Saldanha is the third scholarship recipient from UNC’s Department of Health Policy and Management since the Scholars Program was established in 2006. Her recognition was based on her leadership qualities, academic achievements, community involvement, and commitment to health care and health care management as a career path. The $40,000 scholarship will support her tuition and other expenses over the next two years.
“We are thrilled that Violetta was selected as this year’s Corris Boyd Scholar by AUPHA and HCA,” said Paula Song, PhD, associate professor of health policy and management at the Gillings School. “This honor recognizes Violetta’s health care management leadership potential and her clear commitment to improving quality of care for vulnerable populations.”

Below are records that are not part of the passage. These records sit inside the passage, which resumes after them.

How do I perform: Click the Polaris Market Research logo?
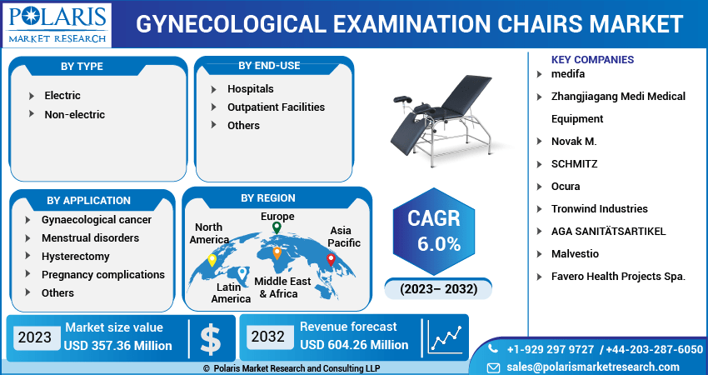[x=57, y=24]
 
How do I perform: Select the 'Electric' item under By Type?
[x=62, y=96]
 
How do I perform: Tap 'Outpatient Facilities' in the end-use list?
[x=276, y=107]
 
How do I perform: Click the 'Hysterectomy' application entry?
[x=76, y=256]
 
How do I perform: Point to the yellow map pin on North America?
[x=212, y=260]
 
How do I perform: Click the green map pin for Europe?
[x=277, y=228]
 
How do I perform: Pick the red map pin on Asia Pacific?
[x=331, y=260]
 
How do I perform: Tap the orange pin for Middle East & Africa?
[x=277, y=253]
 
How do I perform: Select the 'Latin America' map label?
[x=231, y=292]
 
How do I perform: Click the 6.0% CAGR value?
[x=439, y=244]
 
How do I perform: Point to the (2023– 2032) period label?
[x=438, y=289]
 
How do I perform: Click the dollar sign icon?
[x=211, y=338]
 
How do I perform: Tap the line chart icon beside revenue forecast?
[x=446, y=338]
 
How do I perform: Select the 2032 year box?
[x=267, y=337]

A 2018 graduate of the Lehman College of the City University of New York, Saldanha has proven her dedication to improving health care administration both in and out of the classroom. She interned at Medstar Georgetown University Hospital and Montefiore Medical Group, and also traveled to Jamkhed, India, to work with the Comprehensive Rural Health Program and learn about innovative methods of global health care.
“I am so honored to be selected as the Corris Boyd Scholar and to attend a program as prestigious as UNC’s,” Saldanha said. “Being a minority and coming from a huge city like New York, I hope to learn how to transform minority patient experiences in urban hospitals. I want to do this by analyzing behavioral health care patterns I have witnessed firsthand, such as under-resourced hospitals and a lack of representation in health care systems. My ultimate goal is to work with low-income communities to reduce health care disparities.”